Babs and I shared a glance.
Mom sighed. “What now? What else could possibly go wrong?” She was in a mood.
“Can we see the wedding veil?” I asked sheepishly, just as a voice called, “Hello! I’m here!” and the storm door slammed.
“Hi, Aunt Alice!” I called.
Mom didn’t say a word. She just crossed her arms. “I knew it. I knew that we would be right back here, you wanting to marry Hayes and having to start this whole ridiculous thing over again.” She sighed again. “You could have said so before your father left for the golf course.”
Alice stood in the doorway, purse on her arm, and beamed. “The wedding is back on?”
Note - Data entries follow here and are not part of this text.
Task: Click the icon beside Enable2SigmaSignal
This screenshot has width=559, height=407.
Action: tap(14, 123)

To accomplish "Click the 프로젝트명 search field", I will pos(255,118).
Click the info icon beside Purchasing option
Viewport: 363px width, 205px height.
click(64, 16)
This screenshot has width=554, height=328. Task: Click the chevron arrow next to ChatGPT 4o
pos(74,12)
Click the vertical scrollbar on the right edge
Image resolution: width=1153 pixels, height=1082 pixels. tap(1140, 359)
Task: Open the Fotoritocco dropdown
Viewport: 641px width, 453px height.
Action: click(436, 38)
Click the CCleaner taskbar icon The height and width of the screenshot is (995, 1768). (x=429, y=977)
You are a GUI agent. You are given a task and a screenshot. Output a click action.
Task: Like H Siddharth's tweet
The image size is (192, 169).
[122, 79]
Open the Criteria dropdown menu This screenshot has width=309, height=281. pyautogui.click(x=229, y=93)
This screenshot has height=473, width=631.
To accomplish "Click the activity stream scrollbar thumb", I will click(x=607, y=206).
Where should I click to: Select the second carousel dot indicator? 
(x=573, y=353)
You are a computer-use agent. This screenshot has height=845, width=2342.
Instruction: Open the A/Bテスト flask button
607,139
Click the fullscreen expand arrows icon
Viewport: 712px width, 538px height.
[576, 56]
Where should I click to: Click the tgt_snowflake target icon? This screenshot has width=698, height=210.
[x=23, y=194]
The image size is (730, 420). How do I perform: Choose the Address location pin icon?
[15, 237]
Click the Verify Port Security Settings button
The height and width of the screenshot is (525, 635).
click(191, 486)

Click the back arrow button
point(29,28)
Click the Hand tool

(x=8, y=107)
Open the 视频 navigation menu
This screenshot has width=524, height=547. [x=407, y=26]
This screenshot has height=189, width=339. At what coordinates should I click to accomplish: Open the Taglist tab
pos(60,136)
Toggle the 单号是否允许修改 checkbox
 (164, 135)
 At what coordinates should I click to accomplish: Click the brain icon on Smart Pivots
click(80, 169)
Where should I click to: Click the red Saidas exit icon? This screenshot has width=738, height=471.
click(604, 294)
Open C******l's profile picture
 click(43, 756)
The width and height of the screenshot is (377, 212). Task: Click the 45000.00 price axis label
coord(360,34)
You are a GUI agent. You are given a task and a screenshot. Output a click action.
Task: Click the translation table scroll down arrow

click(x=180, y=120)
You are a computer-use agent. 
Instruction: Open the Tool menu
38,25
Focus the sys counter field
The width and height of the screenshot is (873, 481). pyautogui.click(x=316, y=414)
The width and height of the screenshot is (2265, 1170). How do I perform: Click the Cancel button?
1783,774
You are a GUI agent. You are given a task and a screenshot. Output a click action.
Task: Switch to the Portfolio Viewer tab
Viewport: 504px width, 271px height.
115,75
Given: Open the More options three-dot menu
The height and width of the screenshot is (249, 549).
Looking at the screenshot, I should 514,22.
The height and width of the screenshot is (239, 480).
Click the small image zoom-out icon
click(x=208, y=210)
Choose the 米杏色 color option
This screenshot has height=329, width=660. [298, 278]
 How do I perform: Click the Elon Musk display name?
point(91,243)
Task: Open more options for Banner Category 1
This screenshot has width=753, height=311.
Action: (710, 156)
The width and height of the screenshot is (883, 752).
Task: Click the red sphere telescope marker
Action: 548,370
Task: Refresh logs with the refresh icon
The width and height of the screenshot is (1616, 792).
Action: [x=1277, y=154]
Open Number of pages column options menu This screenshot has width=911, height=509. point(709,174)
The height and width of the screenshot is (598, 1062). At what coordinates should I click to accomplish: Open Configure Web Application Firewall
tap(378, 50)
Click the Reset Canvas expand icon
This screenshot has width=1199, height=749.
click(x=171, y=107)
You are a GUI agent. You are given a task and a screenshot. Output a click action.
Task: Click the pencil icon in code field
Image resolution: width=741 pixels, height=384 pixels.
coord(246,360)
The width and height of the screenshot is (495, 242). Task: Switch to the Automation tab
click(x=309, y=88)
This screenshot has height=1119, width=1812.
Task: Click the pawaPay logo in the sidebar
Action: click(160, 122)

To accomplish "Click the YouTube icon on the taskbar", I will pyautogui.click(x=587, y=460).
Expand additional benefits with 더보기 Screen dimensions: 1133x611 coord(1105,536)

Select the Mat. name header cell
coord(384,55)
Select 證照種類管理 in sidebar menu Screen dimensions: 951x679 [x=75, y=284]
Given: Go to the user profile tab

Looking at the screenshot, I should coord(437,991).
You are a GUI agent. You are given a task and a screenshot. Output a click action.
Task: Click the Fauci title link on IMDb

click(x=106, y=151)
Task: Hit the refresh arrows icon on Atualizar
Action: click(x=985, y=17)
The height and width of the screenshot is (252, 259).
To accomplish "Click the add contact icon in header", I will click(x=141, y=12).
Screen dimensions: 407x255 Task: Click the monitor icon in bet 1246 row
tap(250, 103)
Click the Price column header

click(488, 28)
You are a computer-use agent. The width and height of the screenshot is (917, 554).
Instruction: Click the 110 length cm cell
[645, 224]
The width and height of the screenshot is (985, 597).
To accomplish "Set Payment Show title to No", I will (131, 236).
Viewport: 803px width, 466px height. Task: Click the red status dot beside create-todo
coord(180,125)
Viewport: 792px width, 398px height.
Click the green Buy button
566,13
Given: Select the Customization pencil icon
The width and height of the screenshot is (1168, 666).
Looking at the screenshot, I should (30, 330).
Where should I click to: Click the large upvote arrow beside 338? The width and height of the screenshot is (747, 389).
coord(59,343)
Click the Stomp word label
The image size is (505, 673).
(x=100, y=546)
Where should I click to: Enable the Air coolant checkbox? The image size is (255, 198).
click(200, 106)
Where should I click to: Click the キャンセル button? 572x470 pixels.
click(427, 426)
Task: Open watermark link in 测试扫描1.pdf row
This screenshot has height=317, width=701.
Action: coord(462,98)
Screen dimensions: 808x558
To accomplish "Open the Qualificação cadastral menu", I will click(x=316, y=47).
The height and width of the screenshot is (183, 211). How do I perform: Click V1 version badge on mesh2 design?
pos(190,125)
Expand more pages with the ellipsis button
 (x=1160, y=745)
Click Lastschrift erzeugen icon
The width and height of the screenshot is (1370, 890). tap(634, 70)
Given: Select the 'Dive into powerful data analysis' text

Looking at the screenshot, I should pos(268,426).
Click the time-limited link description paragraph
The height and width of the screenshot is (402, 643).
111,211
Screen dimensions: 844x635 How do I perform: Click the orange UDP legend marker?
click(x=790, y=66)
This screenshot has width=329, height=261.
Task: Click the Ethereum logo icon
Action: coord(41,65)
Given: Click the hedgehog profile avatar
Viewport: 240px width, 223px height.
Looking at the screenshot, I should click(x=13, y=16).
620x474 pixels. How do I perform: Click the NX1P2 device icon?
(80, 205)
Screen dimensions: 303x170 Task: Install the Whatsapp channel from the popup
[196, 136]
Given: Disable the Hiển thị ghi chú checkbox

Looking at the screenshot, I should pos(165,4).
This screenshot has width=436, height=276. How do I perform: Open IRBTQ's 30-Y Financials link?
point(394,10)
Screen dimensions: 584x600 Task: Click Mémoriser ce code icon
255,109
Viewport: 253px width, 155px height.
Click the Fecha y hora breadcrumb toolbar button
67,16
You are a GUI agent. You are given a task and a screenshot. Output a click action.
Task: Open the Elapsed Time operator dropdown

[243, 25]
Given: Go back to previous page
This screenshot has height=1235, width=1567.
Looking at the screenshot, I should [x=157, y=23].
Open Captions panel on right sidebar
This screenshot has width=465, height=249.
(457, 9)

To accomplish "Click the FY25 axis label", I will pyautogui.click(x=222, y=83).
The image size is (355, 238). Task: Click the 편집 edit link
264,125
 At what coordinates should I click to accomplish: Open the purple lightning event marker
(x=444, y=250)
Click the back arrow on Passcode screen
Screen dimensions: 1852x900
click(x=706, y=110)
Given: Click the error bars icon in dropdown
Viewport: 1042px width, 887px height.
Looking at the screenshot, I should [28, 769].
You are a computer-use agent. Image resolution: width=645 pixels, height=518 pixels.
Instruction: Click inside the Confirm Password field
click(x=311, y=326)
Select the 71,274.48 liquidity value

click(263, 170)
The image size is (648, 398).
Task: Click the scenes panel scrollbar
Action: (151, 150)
“Meredith, calm down,” Babs said. “You too, Alice. She just wants to see the veil; she isn’t getting back together with Hayes.”
“I just have this weird feeling,” I began, taking a breath, “that our wedding veil is actually the long-lost Vanderbilt veil.”
Mom and Aunt Alice burst out laughing.
“Julia, you and your imagination,” Alice teased. “That’s the funniest thing I’ve heard all week.”
“I do not share Julia’s feeling,” Babs picked up, making an exaggerated nod toward me, “but someone is having a guilty conscience about keeping it after seeing how similar it looks to Cornelia Vanderbilt’s, which is absurd because I’m certain my mother told me a Russian woman with pink hair gave it to her.”
Babs filled Alice and Mom in on all the details.
“I thought Gran found the veil on a tree,” Aunt Alice said, sitting down beside Babs on the sofa.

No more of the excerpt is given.